┌────────

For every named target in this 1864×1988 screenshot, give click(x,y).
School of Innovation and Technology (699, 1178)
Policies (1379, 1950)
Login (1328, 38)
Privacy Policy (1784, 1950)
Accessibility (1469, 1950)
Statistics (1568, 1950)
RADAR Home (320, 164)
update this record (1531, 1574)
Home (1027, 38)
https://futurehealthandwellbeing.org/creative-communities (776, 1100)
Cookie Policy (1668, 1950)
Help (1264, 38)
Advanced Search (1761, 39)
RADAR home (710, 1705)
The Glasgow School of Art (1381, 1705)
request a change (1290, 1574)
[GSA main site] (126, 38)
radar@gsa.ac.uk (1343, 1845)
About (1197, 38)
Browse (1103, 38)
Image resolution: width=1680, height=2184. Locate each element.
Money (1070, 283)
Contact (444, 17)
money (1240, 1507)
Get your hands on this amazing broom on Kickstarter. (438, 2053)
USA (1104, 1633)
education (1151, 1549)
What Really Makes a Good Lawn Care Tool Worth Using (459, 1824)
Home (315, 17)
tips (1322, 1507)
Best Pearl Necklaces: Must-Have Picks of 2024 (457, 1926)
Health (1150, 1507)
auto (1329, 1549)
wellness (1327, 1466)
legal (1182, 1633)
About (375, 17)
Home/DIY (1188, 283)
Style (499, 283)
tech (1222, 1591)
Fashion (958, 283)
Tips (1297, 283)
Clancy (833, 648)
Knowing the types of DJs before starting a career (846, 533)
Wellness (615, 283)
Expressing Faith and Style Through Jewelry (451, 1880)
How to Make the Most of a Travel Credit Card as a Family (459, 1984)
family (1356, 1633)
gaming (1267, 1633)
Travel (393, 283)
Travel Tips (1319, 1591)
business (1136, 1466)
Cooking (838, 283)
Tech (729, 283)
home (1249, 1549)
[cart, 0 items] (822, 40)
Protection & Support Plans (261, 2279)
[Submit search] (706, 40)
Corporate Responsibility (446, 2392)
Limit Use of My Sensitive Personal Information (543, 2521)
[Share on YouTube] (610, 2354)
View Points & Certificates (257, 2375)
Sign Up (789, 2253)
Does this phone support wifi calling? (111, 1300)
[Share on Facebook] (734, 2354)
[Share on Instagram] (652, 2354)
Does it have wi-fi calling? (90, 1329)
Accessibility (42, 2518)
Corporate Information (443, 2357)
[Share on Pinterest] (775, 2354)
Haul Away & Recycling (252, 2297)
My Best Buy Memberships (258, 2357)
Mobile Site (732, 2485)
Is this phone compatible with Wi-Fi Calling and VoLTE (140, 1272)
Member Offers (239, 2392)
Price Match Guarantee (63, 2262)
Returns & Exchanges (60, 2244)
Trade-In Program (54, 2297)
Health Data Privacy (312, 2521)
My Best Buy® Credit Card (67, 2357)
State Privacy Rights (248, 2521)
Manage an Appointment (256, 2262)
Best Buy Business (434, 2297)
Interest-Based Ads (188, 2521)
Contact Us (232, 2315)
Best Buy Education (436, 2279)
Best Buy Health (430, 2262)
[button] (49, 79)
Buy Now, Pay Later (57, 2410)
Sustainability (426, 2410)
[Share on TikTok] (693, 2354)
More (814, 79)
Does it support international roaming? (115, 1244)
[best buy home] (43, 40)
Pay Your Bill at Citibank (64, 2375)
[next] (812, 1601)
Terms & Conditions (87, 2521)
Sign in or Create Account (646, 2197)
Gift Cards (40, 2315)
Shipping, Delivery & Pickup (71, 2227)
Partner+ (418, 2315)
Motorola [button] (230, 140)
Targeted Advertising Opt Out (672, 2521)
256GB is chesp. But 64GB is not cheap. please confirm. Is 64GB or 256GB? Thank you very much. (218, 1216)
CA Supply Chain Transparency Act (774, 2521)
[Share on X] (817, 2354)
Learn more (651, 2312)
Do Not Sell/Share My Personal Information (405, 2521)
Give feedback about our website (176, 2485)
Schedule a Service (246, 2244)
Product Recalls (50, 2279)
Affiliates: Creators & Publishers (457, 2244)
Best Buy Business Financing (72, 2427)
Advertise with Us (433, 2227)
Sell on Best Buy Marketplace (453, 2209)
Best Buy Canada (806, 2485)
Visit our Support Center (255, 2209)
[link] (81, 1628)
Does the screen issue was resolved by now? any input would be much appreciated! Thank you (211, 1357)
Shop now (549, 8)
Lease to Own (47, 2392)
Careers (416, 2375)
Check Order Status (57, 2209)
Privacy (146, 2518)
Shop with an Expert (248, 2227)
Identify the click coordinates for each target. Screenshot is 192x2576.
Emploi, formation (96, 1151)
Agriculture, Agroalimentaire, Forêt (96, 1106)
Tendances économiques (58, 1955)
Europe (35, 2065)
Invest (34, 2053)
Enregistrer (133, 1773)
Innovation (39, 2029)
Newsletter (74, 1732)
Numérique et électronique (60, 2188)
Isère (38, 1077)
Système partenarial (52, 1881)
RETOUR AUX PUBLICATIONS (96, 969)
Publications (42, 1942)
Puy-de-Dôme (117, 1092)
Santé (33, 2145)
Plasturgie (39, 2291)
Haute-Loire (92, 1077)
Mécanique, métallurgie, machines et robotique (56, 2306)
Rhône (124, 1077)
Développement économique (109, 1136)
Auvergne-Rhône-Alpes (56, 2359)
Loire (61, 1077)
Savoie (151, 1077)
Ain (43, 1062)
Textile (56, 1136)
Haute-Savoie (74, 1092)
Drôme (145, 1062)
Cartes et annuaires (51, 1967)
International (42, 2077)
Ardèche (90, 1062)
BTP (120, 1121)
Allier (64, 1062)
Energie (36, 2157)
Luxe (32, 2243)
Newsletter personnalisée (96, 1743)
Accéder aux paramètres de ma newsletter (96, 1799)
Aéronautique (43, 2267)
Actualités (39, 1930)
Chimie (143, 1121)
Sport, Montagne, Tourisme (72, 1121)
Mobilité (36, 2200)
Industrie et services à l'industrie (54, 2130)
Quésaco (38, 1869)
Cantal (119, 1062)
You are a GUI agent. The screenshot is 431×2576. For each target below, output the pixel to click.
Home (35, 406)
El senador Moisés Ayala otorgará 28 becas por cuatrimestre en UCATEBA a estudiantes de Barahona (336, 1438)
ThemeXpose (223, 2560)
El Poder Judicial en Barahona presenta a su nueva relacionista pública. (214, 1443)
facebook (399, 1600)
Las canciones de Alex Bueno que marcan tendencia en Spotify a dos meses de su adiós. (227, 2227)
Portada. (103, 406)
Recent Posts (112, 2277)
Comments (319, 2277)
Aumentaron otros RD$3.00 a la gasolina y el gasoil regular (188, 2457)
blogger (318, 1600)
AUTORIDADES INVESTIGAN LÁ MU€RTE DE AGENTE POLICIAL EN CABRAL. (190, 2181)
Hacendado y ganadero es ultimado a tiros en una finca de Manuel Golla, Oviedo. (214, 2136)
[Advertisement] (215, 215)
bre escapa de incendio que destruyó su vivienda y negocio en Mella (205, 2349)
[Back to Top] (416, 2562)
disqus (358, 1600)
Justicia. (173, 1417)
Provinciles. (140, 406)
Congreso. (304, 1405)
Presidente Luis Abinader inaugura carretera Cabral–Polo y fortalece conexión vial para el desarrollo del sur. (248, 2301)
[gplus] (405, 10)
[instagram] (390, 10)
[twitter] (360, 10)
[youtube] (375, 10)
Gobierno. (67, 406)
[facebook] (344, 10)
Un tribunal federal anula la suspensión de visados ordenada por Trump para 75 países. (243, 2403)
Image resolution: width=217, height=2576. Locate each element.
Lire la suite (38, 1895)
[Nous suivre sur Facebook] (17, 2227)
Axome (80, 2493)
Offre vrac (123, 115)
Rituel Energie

└────────

### Your task
Each record above has to be set down again, exactly and completely.

### Worked solution
For every named target in this 1864×1988 screenshot, give click(x,y).
School of Innovation and Technology (699, 1178)
Policies (1379, 1950)
Login (1328, 38)
Privacy Policy (1784, 1950)
Accessibility (1469, 1950)
Statistics (1568, 1950)
RADAR Home (320, 164)
update this record (1531, 1574)
Home (1027, 38)
https://futurehealthandwellbeing.org/creative-communities (776, 1100)
Cookie Policy (1668, 1950)
Help (1264, 38)
Advanced Search (1761, 39)
RADAR home (710, 1705)
The Glasgow School of Art (1381, 1705)
request a change (1290, 1574)
[GSA main site] (126, 38)
radar@gsa.ac.uk (1343, 1845)
About (1197, 38)
Browse (1103, 38)
Image resolution: width=1680, height=2184. Locate each element.
Money (1070, 283)
Contact (444, 17)
money (1240, 1507)
Get your hands on this amazing broom on Kickstarter. (438, 2053)
USA (1104, 1633)
education (1151, 1549)
What Really Makes a Good Lawn Care Tool Worth Using (459, 1824)
Home (315, 17)
tips (1322, 1507)
Best Pearl Necklaces: Must-Have Picks of 2024 (457, 1926)
Health (1150, 1507)
auto (1329, 1549)
wellness (1327, 1466)
legal (1182, 1633)
About (375, 17)
Home/DIY (1188, 283)
Style (499, 283)
tech (1222, 1591)
Fashion (958, 283)
Tips (1297, 283)
Clancy (833, 648)
Knowing the types of DJs before starting a career (846, 533)
Wellness (615, 283)
Expressing Faith and Style Through Jewelry (451, 1880)
How to Make the Most of a Travel Credit Card as a Family (459, 1984)
family (1356, 1633)
gaming (1267, 1633)
Travel (393, 283)
Travel Tips (1319, 1591)
business (1136, 1466)
Cooking (838, 283)
Tech (729, 283)
home (1249, 1549)
[cart, 0 items] (822, 40)
Protection & Support Plans (261, 2279)
[Submit search] (706, 40)
Corporate Responsibility (446, 2392)
Limit Use of My Sensitive Personal Information (543, 2521)
[Share on YouTube] (610, 2354)
View Points & Certificates (257, 2375)
Sign Up (789, 2253)
Does this phone support wifi calling? (111, 1300)
[Share on Facebook] (734, 2354)
[Share on Instagram] (652, 2354)
Does it have wi-fi calling? (90, 1329)
Accessibility (42, 2518)
Corporate Information (443, 2357)
[Share on Pinterest] (775, 2354)
Haul Away & Recycling (252, 2297)
My Best Buy Memberships (258, 2357)
Mobile Site (732, 2485)
Is this phone compatible with Wi-Fi Calling and VoLTE (140, 1272)
Member Offers (239, 2392)
Price Match Guarantee (63, 2262)
Returns & Exchanges (60, 2244)
Trade-In Program (54, 2297)
Health Data Privacy (312, 2521)
My Best Buy® Credit Card (67, 2357)
State Privacy Rights (248, 2521)
Manage an Appointment (256, 2262)
Best Buy Business (434, 2297)
Interest-Based Ads (188, 2521)
Contact Us (232, 2315)
Best Buy Education (436, 2279)
Best Buy Health (430, 2262)
[button] (49, 79)
Buy Now, Pay Later (57, 2410)
Sustainability (426, 2410)
[Share on TikTok] (693, 2354)
More (814, 79)
Does it support international roaming? (115, 1244)
[best buy home] (43, 40)
Pay Your Bill at Citibank (64, 2375)
[next] (812, 1601)
Terms & Conditions (87, 2521)
Sign in or Create Account (646, 2197)
Gift Cards (40, 2315)
Shipping, Delivery & Pickup (71, 2227)
Partner+ (418, 2315)
Motorola [button] (230, 140)
Targeted Advertising Opt Out (672, 2521)
256GB is chesp. But 64GB is not cheap. please confirm. Is 64GB or 256GB? Thank you very much. (218, 1216)
CA Supply Chain Transparency Act (774, 2521)
[Share on X] (817, 2354)
Learn more (651, 2312)
Do Not Sell/Share My Personal Information (405, 2521)
Give feedback about our website (176, 2485)
Schedule a Service (246, 2244)
Product Recalls (50, 2279)
Affiliates: Creators & Publishers (457, 2244)
Best Buy Business Financing (72, 2427)
Advertise with Us (433, 2227)
Sell on Best Buy Marketplace (453, 2209)
Best Buy Canada (806, 2485)
Visit our Support Center (255, 2209)
[link] (81, 1628)
Does the screen issue was resolved by now? any input would be much appreciated! Thank you (211, 1357)
Shop now (549, 8)
Lease to Own (47, 2392)
Careers (416, 2375)
Check Order Status (57, 2209)
Privacy (146, 2518)
Shop with an Expert (248, 2227)
Identify the click coordinates for each target. Screenshot is 192x2576.
Emploi, formation (96, 1151)
Agriculture, Agroalimentaire, Forêt (96, 1106)
Tendances économiques (58, 1955)
Europe (35, 2065)
Invest (34, 2053)
Enregistrer (133, 1773)
Innovation (39, 2029)
Newsletter (74, 1732)
Numérique et électronique (60, 2188)
Isère (38, 1077)
Système partenarial (52, 1881)
RETOUR AUX PUBLICATIONS (96, 969)
Publications (42, 1942)
Puy-de-Dôme (117, 1092)
Santé (33, 2145)
Plasturgie (39, 2291)
Haute-Loire (92, 1077)
Mécanique, métallurgie, machines et robotique (56, 2306)
Rhône (124, 1077)
Développement économique (109, 1136)
Auvergne-Rhône-Alpes (56, 2359)
Loire (61, 1077)
Savoie (151, 1077)
Ain (43, 1062)
Textile (56, 1136)
Haute-Savoie (74, 1092)
Drôme (145, 1062)
Cartes et annuaires (51, 1967)
International (42, 2077)
Ardèche (90, 1062)
BTP (120, 1121)
Allier (64, 1062)
Energie (36, 2157)
Luxe (32, 2243)
Newsletter personnalisée (96, 1743)
Accéder aux paramètres de ma newsletter (96, 1799)
Aéronautique (43, 2267)
Actualités (39, 1930)
Chimie (143, 1121)
Sport, Montagne, Tourisme (72, 1121)
Mobilité (36, 2200)
Industrie et services à l'industrie (54, 2130)
Quésaco (38, 1869)
Cantal (119, 1062)
You are a GUI agent. The screenshot is 431×2576. For each target below, output the pixel to click.
Home (35, 406)
El senador Moisés Ayala otorgará 28 becas por cuatrimestre en UCATEBA a estudiantes de Barahona (336, 1438)
ThemeXpose (223, 2560)
El Poder Judicial en Barahona presenta a su nueva relacionista pública. (214, 1443)
facebook (399, 1600)
Las canciones de Alex Bueno que marcan tendencia en Spotify a dos meses de su adiós. (227, 2227)
Portada. (103, 406)
Recent Posts (112, 2277)
Comments (319, 2277)
Aumentaron otros RD$3.00 a la gasolina y el gasoil regular (188, 2457)
blogger (318, 1600)
AUTORIDADES INVESTIGAN LÁ MU€RTE DE AGENTE POLICIAL EN CABRAL. (190, 2181)
Hacendado y ganadero es ultimado a tiros en una finca de Manuel Golla, Oviedo. (214, 2136)
[Advertisement] (215, 215)
bre escapa de incendio que destruyó su vivienda y negocio en Mella (205, 2349)
[Back to Top] (416, 2562)
disqus (358, 1600)
Justicia. (173, 1417)
Provinciles. (140, 406)
Congreso. (304, 1405)
Presidente Luis Abinader inaugura carretera Cabral–Polo y fortalece conexión vial para el desarrollo del sur. (248, 2301)
[gplus] (405, 10)
[instagram] (390, 10)
[twitter] (360, 10)
[youtube] (375, 10)
Gobierno. (67, 406)
[facebook] (344, 10)
Un tribunal federal anula la suspensión de visados ordenada por Trump para 75 países. (243, 2403)
Image resolution: width=217, height=2576. Locate each element.
Lire la suite (38, 1895)
[Nous suivre sur Facebook] (17, 2227)
Axome (80, 2493)
Offre vrac (123, 115)
Rituel Energie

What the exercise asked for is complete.